This blog has on several occasions chronicled the unlikely range of foreign objects which patients have managed to get stuck in various parts of their anatomy. See, for instance, the tale of the man who swallowed knives, the wine glass up the bottom, and the barometer stuck in the bladder.
But I think the following tale takes the prize for sheer outlandishness. In 1850 the British and Foreign Medico-Chirurgical Review printed a report by a German physician, Dr Burow. The object he was asked to remove from a patient’s throat was… another throat. A goose’s throat, in fact:
The children in Dr. Burow’s vicinity are very fond of blowing through the larynx of a recently-killed goose, in order to produce some imitation of the sound emitted by this animal.
That’s one way to spend your free time, I suppose.
A boy, aged 12, while so engaged (Nov. 1, 1848), was seized with a cough, and swallowed the instrument; a sense of suffocation immediately ensued, which was, after a while, replaced by great dyspnoea [difficulty in breathing]. Dr. Burow found him laboring under this eighteen hours after, his face swollen, of a bluish-red color, and covered with perspiration. At every inspiration, the muscles of the neck contracted spasmodically, and a clear, whistling sound was heard; and at each expiration, a hoarse sound, not very unlike that of a goose, was emitted.
Overlooking the fact that the child’s life was in danger, I must admit I would like to have heard a child honking like a goose.
As, on passing the finger down to the rima glottides [the opening between the vocal cords], it was found closed, Dr. Burow felt convinced (improbable as, from the relative size of the two bodies, it seemed) that the larynx of the goose had passed through it. Tracheotomy was at once performed; but owing to the homogeneousness of structure of the foreign body and of the parts it was in contact with, the greatest difficulty existed in distinguishing it by the forceps.
Tracheotomy is one of the oldest surgical procedures known, described by many ancient authors. In this case the inhaled goose larynx (a phrase I never expected to write) had entirely obstructed the boy’s airway, so making an incision in the throat to help him breathe was the sensible thing to do.
Moreover, so sensitive was the mucous membrane, that the instant an instrument touched it, violent efforts at vomiting were produced, and the entire larynx was drawn up behind the root of the tongue. At last, after repeated attempts, Dr.
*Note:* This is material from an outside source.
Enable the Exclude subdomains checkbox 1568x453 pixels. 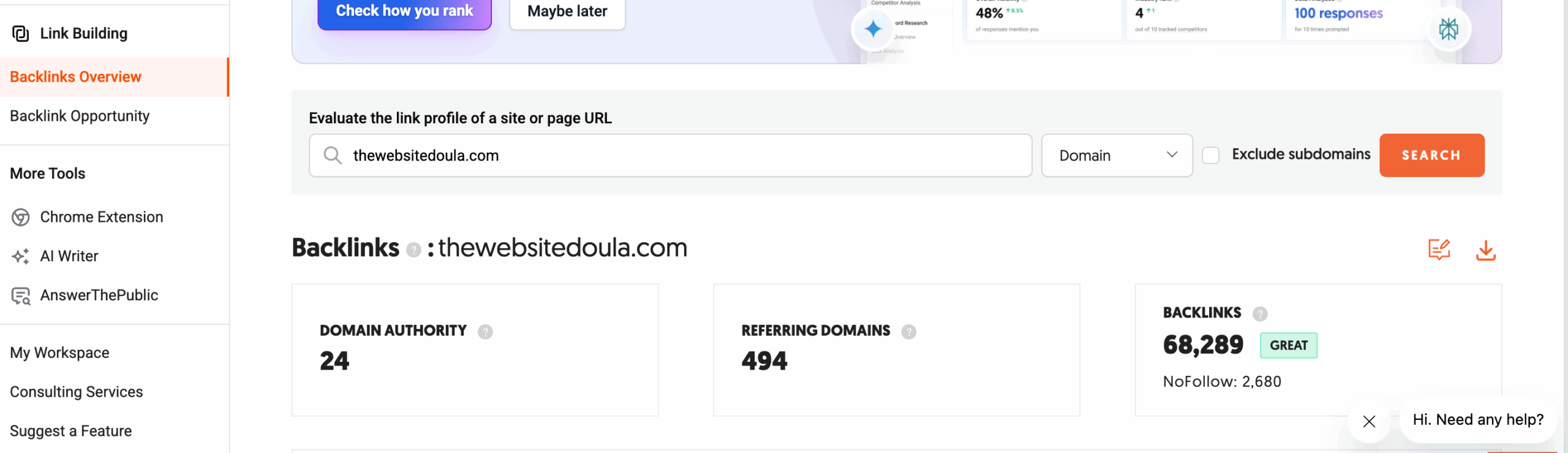tap(1210, 155)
Burow having fixed the larynx in the neck by his forefinger, so that it could no longer be drawn up on these occasions, he contrived to remove the entire larynx of the animal. The child was quite well by the ninth day.
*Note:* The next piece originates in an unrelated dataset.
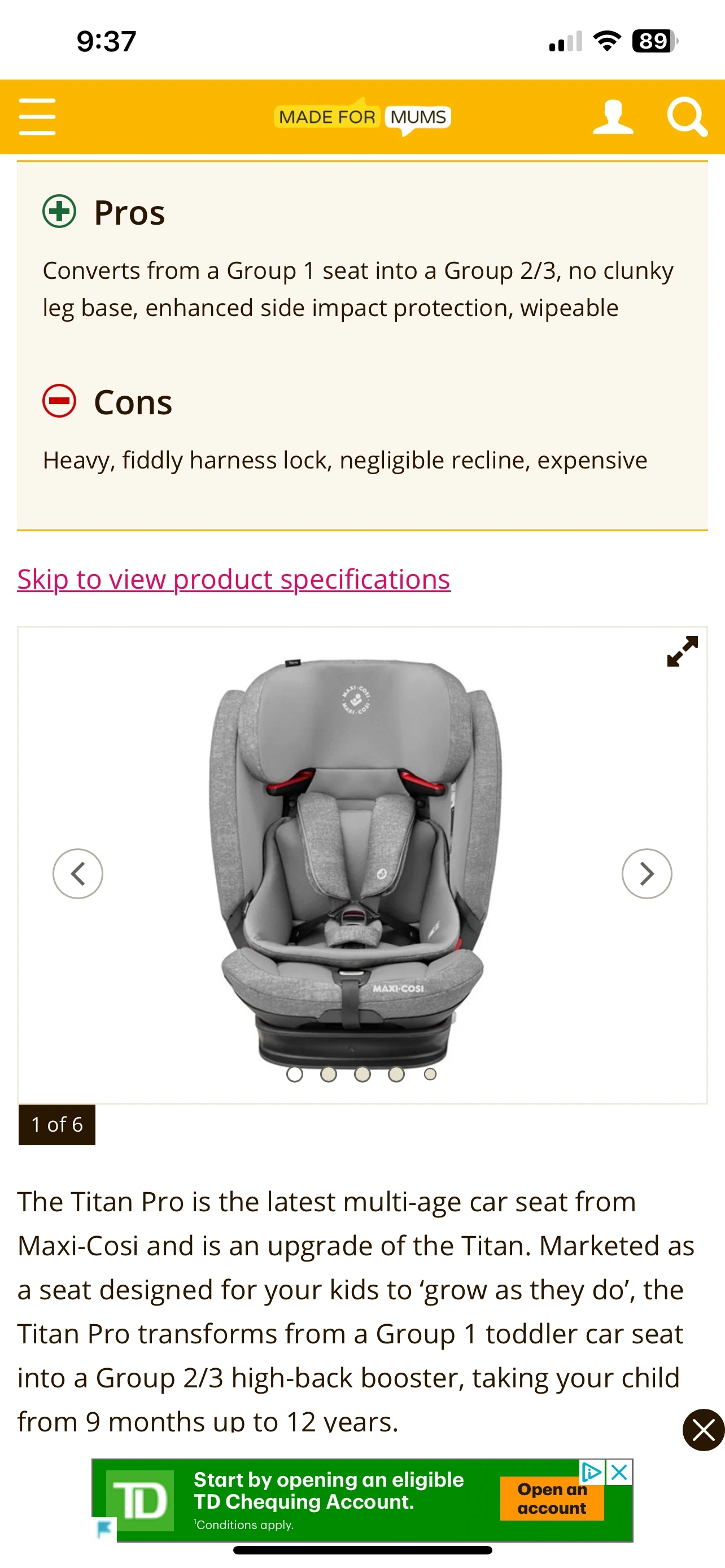Click the Made For Mums logo
This screenshot has width=725, height=1568.
[x=362, y=116]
Tracheotomies were fraught with danger in this era, since postoperative infections were common. This was undoubtedly an excellent result.
Dr. Burow says that it was a matter of great congratulation for him that many pupils were present during this operation, and thus able to confirm the correctness of a statement so incredible as to stand much in need of such confirmation.
Well, he had a point. Without witnesses I doubt many people would have believed his story.